Hanna · April 25, 2024, 6:20pm

I’m not sure what exactly you’re looking for. Part of why I opened this topic is that I’m worried about custom allocator shenanigans becoming entrenched and remaining even if/when they are (no longer) solving an actual issue. However, all signs point to them being useful today, if your heap is going to contain more than a few thousand objects.

There’s been a couple threads over the years where the Flex layer was (partially) blamed for slow performance. At one point, @eu1 did some template hackery to try and estimate the effect of using @malloc/@mfree instead. Results were… mixed, though there’s several confounding factors (e.g., an optimization in BlkSize that is entirely unrelated to using @malloc) and the benchmark is very artificial. One interesting observation is that the terps (then and now, the relevant code hasn’t changed in forever) slow down considerably as the heap fills up with more blocks, though the Flex layer does even worse.

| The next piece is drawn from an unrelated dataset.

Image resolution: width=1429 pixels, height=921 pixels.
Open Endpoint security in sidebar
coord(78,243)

This is easy to reproduce, if you aren’t opposed to artificial micro-benchmarks. A trivial I6 program that just allocates N = 10k blocks in a loop and then exits takes ca. 100 ms to run on my machine with the Git and Glulxe builds I have lying around, ca. 400ms for N = 20k, and ca. 900ms for N = 30k. I swear I didn’t fudge these numbers, it’s just a textbook case of doing N² work (going through n extant blocks before finding a free block to use for the the n^th malloc).

At least the simple linear-list-of-blocks approach used by current terps can slow down to the point of being completely unusable (see above). Beating that with a pure-Glulx allocator isn’t hard, even if it’s a very conventional general-purpose allocator – it’s just Flex specifically that’s even worse. Using intrusive linked lists and inline object headers, the common path for (de-)allocation can be less than ten Glulx instructions, which is probably pretty competitive even with a smarter terp.

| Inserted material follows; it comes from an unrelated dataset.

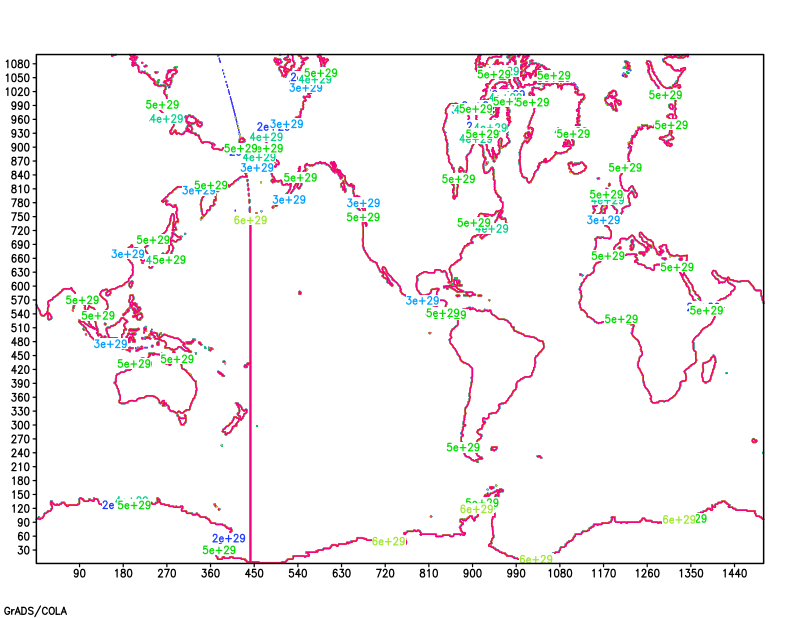Click the 3e+29 label west of Central America
800x618 pixels.
[x=422, y=300]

Better algorithms are definitely possible, but they’re constrained or complicated by saved game states. To keep with the alignment example: if you start with an empty heap and do @malloc 1; @malloc 4; then all currently existing terps will put first allocation at the heap start and the second one right after, and they have to remain there until they’re freed. So whatever a smater terp does, it can’t simply assume that all block sizes or block addresses have any particular alignment. It may ensure that for its own allocations but it has to be able to deal with exceptions somehow. I’ve come to the conclusion that it’s better to just choose implementation strategies that don’t need such assumptions in the first place.

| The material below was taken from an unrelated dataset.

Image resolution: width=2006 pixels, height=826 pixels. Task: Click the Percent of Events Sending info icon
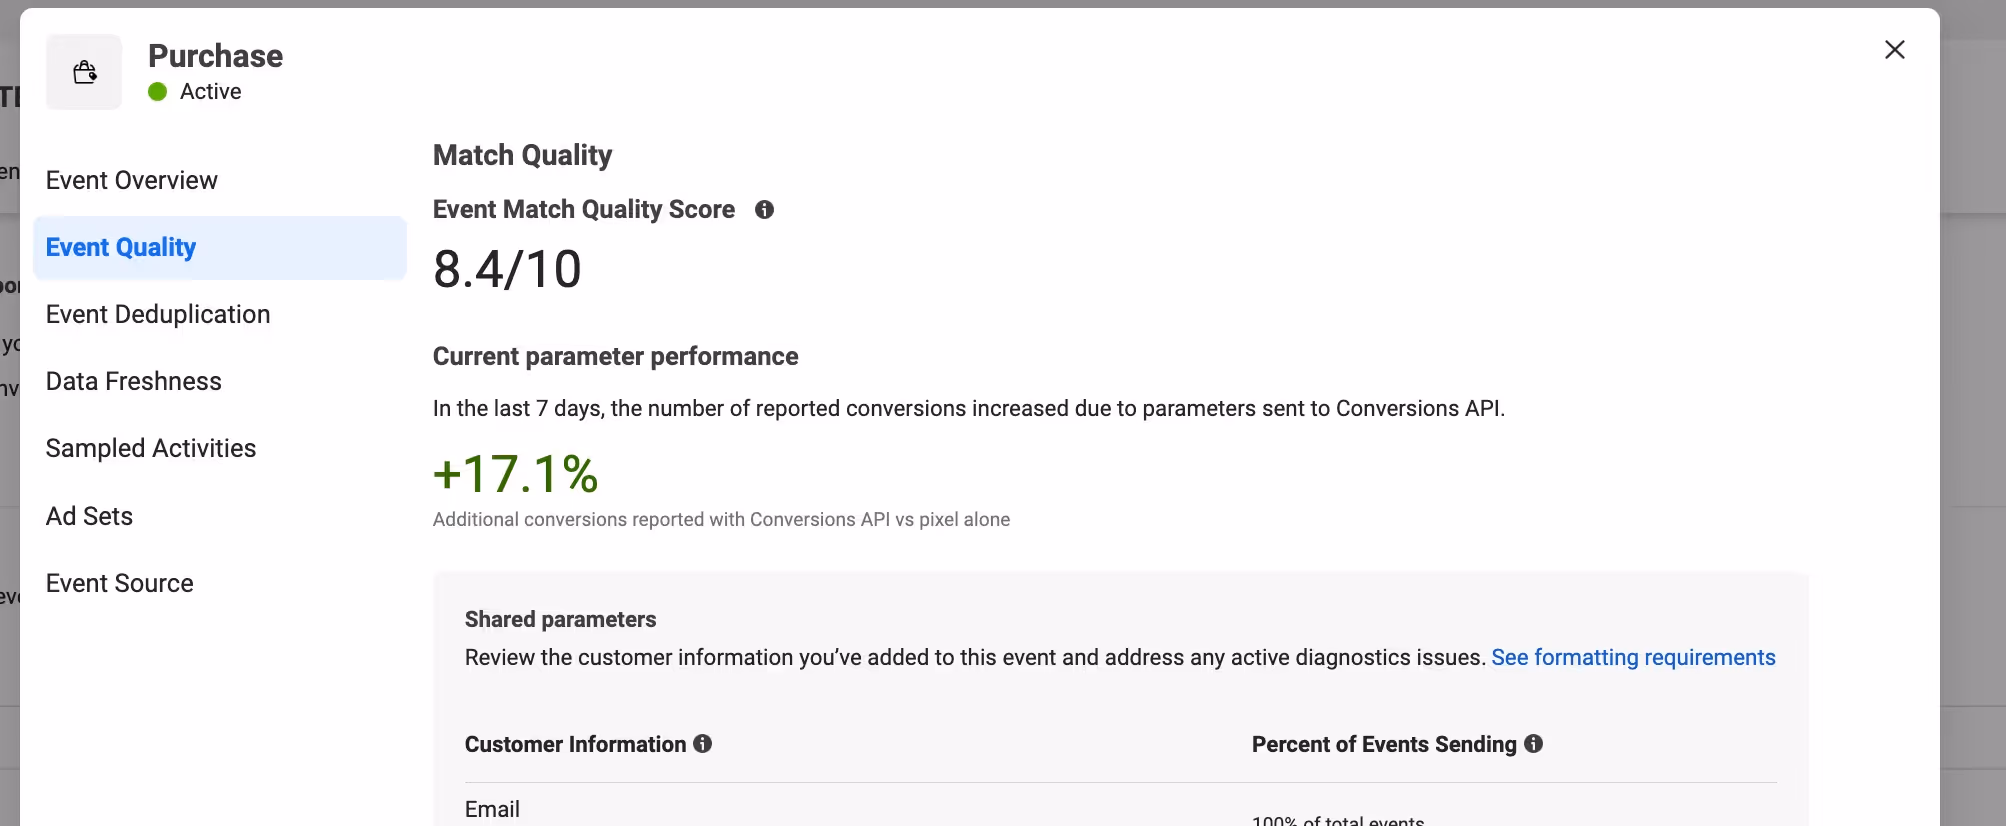click(x=1534, y=744)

It’s true that many programs mostly allocate objects of a few distinct sizes. This, together with other trends in program behavior, make it feasible to have fast and good (with respect to fragmentation) memory allocators in the first place. The question is what you mean by “naive implementation”. Currently, all interpreters implement the address-ordered first fit policy, which actually seems pretty great at limiting fragmentation (see The Memory Fragmentation Problem: Solved? by Johnstone and Wilson. The specific data structure they use, however, scales very badly as the heaps get larger. On the other hand, going all-in on the assumption that most objects have the same fixed size may lead you to completely separate free lists per size class or object type. This also gives a simple implementation, and it’s easy to make (de-)allocation very fast, but the simple ways of doing it can easily lead to enormous fragmentation (again see Johnstone and Wilson).